What you should do: The required output is a number: how many lines of the data below include the string "Open".

[Data entries]
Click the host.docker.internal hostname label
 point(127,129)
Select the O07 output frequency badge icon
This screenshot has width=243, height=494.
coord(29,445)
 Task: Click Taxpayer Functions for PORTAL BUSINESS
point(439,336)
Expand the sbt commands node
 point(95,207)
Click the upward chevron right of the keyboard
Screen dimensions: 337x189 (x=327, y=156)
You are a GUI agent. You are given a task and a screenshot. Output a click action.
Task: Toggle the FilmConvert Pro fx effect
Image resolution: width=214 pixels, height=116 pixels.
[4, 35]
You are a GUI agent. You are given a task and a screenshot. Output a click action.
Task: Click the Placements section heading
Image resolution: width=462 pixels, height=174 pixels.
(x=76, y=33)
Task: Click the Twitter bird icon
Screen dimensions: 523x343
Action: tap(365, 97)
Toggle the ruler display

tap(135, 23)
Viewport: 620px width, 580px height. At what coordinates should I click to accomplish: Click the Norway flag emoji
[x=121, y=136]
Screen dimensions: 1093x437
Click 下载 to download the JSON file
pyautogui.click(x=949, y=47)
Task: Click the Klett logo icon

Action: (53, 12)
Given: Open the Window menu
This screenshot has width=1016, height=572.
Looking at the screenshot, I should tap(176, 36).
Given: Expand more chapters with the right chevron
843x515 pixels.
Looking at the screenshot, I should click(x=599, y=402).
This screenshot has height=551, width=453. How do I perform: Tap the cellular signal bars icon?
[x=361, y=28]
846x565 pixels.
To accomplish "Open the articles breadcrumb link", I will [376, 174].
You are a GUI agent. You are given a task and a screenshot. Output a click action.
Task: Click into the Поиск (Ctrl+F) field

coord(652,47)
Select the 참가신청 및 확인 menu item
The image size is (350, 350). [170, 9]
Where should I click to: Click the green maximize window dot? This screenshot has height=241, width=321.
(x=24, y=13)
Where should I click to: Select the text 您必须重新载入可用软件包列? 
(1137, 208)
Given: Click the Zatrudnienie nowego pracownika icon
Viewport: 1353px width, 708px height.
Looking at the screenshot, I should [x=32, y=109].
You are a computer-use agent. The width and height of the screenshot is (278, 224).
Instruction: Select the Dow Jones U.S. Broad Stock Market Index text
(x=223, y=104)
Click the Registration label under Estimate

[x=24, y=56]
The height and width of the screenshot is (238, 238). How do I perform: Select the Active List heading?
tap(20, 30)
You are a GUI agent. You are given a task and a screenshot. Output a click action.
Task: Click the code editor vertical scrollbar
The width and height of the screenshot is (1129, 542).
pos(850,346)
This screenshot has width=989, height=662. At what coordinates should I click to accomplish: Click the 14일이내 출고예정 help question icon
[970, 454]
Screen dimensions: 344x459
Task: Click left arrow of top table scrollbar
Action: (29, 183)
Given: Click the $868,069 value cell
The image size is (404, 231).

Answer space: 2